*TRY IT*. From the records, return each line that has the word "below" in it.
+++ DATASET CONTENT
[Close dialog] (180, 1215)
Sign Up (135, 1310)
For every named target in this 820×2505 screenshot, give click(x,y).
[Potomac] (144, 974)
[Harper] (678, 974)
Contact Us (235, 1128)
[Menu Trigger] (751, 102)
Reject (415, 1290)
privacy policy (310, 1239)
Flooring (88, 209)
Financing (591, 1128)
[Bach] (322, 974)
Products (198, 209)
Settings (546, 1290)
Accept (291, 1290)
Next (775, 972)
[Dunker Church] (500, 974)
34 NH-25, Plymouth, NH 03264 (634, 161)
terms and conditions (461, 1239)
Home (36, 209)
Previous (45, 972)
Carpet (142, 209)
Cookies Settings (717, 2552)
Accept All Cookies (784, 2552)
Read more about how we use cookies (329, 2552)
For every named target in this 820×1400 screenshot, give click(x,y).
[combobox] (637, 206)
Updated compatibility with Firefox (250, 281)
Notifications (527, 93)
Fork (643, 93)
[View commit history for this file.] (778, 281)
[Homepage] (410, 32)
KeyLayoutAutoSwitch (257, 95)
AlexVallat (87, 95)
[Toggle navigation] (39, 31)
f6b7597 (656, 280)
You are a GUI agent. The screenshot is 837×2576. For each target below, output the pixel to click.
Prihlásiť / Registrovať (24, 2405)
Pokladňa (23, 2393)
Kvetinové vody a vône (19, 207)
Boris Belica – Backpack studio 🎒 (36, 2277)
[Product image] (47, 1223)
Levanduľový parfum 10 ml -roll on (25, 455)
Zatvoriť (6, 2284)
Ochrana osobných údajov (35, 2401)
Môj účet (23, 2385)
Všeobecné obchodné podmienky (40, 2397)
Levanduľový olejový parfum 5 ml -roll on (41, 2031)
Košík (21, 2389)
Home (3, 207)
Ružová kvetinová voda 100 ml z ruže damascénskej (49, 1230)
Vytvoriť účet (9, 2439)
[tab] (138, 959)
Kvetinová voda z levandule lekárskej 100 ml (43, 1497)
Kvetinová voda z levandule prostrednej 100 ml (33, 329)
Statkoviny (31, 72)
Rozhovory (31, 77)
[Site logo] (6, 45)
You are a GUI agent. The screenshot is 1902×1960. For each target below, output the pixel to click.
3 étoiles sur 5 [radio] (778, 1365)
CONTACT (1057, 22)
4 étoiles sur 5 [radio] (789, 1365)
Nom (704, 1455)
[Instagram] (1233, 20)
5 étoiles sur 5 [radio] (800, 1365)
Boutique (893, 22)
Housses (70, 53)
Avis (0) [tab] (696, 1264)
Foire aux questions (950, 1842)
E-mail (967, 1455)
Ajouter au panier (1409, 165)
++++++
*ANSWER SECTION*.
You are a GUI agent. The screenshot is 837×2576. For each target below, output the pixel to click.
You are a GUI agent. The screenshot is 1902×1960. For each target below, output the pixel to click.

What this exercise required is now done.